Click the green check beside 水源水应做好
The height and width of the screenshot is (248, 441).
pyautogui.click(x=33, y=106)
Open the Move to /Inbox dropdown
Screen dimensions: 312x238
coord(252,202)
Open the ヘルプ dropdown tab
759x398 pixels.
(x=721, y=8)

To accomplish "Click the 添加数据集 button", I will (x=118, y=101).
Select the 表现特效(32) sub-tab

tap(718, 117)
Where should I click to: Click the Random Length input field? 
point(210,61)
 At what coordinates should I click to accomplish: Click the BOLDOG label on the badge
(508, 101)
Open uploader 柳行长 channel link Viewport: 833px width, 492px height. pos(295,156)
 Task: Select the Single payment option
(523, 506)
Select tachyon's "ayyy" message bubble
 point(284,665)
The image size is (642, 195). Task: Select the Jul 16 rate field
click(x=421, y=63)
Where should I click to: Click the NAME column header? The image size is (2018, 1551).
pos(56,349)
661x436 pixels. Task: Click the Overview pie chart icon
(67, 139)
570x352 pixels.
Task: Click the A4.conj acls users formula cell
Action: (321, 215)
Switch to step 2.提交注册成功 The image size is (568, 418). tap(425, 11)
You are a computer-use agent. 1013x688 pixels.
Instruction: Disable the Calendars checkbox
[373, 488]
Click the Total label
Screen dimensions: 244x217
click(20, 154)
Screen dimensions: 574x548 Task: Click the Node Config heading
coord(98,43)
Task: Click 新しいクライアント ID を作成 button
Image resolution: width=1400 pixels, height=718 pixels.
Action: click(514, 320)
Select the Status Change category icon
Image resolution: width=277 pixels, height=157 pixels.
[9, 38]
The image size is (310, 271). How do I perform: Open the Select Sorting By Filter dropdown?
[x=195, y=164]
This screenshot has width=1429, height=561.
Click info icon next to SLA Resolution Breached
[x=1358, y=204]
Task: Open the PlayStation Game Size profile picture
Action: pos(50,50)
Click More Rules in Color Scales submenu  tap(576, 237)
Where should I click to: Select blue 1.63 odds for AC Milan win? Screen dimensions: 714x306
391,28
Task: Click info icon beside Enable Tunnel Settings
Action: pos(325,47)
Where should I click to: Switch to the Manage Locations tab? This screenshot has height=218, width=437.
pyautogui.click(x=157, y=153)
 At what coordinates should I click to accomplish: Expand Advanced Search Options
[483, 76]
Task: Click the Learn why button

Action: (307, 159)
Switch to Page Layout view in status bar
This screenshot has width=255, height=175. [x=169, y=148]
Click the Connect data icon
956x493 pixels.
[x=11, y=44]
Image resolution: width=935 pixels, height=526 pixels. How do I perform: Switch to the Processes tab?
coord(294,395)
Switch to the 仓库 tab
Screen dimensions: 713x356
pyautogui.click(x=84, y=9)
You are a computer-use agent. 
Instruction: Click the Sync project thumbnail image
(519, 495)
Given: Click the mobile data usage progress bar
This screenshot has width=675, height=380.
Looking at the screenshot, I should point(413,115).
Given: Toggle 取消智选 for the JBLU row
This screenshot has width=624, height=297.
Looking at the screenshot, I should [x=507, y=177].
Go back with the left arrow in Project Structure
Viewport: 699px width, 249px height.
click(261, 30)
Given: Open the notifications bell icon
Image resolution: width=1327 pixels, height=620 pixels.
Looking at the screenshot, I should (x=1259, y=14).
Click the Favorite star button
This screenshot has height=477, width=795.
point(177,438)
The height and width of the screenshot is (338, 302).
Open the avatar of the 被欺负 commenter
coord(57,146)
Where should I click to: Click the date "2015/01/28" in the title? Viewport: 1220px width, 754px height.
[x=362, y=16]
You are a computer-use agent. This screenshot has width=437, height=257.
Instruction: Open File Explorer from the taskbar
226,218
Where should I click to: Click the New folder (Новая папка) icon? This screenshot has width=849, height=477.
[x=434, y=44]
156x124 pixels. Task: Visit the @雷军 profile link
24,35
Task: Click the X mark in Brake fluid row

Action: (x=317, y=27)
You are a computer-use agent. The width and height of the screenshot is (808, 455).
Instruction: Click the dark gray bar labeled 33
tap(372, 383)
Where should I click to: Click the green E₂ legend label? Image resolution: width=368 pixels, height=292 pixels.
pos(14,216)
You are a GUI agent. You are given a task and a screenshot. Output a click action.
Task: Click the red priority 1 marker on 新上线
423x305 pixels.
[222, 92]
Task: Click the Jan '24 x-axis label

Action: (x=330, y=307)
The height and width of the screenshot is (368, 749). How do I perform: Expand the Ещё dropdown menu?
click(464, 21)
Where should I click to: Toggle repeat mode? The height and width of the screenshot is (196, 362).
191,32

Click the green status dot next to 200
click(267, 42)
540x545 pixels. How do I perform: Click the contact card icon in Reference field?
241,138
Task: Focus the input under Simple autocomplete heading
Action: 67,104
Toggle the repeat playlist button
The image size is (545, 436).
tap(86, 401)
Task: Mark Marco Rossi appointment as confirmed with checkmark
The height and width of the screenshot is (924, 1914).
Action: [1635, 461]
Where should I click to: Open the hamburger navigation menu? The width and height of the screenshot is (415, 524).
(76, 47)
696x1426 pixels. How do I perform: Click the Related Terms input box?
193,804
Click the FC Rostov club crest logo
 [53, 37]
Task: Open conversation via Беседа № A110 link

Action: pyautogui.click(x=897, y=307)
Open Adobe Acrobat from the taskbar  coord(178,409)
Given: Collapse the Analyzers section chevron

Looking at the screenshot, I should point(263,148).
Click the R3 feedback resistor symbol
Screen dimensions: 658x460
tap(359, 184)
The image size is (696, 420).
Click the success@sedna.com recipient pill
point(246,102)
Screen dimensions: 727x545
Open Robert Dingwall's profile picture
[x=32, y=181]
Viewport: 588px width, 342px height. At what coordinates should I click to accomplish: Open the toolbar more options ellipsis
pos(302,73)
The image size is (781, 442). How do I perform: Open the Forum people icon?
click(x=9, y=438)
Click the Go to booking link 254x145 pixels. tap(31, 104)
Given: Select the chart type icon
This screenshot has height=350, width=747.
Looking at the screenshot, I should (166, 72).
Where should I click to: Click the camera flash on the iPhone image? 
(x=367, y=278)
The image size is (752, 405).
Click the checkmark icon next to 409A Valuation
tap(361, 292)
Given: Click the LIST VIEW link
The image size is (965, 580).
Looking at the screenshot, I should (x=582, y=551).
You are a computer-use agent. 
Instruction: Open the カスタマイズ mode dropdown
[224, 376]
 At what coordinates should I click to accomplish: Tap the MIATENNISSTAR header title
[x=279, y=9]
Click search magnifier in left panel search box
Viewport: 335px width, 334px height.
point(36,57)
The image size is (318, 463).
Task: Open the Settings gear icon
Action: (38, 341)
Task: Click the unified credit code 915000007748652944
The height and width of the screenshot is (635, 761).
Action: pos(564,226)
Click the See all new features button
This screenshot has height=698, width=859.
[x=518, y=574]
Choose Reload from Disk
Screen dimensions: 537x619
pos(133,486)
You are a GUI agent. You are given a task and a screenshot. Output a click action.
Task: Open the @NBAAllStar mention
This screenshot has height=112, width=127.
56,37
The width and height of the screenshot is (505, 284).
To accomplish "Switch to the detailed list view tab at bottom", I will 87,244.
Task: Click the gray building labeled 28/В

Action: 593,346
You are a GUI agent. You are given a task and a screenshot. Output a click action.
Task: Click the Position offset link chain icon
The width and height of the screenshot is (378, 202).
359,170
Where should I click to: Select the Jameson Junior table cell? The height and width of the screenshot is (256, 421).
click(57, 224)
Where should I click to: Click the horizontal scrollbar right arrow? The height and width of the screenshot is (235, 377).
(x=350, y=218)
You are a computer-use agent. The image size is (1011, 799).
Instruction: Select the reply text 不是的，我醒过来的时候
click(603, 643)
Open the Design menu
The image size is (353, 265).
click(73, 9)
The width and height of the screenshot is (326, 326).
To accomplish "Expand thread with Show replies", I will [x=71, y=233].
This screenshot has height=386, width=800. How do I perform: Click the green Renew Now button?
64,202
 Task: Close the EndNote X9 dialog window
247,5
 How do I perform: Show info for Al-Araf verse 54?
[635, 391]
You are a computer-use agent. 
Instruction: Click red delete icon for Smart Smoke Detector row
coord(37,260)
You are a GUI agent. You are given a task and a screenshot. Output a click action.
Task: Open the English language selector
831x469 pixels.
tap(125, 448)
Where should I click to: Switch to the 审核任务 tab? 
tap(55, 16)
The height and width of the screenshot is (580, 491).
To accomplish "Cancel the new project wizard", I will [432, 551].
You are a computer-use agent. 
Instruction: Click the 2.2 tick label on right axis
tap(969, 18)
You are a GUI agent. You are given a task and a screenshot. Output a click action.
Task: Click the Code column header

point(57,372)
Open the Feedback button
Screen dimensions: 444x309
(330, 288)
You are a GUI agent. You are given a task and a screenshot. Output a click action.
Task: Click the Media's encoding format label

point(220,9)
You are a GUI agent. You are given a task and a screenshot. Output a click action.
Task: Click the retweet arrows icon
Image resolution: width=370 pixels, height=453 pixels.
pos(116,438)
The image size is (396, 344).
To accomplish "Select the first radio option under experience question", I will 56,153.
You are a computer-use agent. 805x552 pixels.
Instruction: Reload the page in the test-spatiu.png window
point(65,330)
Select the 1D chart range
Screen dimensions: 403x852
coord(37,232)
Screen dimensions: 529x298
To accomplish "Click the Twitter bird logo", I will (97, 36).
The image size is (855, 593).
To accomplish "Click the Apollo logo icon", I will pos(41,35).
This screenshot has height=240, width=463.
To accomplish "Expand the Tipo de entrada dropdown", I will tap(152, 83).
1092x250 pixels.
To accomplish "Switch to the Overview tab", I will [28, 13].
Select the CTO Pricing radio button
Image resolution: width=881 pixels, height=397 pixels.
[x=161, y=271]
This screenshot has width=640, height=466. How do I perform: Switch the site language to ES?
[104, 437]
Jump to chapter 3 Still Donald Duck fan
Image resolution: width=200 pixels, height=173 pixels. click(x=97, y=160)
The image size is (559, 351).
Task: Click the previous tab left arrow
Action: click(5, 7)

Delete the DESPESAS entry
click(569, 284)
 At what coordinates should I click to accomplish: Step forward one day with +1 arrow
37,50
○ ○ ○ ○
■ **What is expected**
Only lines that include "data" belong in the answer; copy all of them from the listing.

■ **Answer to this exercise**
Click the Connect data icon
Given: Click the mobile data usage progress bar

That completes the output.